Can you reproduce, word for word, everything from the line containing "Click the Premium column chat icon in table" down to the end of the rows?

SUPPLIED MATERIAL:
----
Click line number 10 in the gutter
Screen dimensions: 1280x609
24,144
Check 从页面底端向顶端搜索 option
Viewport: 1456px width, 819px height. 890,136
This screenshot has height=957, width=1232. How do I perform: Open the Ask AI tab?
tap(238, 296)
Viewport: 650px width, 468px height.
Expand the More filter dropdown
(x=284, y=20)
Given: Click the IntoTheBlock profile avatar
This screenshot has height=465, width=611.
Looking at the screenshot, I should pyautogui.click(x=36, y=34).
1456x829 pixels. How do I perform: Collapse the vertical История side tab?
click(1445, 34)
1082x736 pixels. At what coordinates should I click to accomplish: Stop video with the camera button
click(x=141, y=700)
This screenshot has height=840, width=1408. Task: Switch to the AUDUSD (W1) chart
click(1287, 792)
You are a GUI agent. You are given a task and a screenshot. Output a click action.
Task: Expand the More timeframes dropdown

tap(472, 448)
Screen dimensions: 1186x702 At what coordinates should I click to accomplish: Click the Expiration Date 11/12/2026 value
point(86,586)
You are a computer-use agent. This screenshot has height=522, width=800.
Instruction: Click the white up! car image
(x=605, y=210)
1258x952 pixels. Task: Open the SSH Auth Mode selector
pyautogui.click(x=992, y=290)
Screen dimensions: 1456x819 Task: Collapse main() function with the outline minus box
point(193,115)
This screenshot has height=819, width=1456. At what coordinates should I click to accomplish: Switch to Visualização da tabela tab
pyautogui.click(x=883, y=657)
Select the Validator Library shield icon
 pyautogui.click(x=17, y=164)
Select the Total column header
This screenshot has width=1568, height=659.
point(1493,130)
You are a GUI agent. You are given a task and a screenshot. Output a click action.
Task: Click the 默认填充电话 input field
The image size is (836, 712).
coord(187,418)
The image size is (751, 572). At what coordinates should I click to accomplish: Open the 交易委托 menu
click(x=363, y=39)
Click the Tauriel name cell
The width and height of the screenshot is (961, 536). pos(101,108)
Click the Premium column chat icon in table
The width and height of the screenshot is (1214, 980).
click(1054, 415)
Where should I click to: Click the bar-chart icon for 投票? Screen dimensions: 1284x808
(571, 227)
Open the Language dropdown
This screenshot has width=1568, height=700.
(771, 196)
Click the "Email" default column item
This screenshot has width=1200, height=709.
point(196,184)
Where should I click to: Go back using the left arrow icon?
----
OUTPUT FOR THIS EXERCISE:
Click the Premium column chat icon in table
The width and height of the screenshot is (1214, 980).
click(1054, 415)
Where should I click to: Click the bar-chart icon for 投票? Screen dimensions: 1284x808
(571, 227)
Open the Language dropdown
This screenshot has width=1568, height=700.
(771, 196)
Click the "Email" default column item
This screenshot has width=1200, height=709.
point(196,184)
Where should I click to: Go back using the left arrow icon?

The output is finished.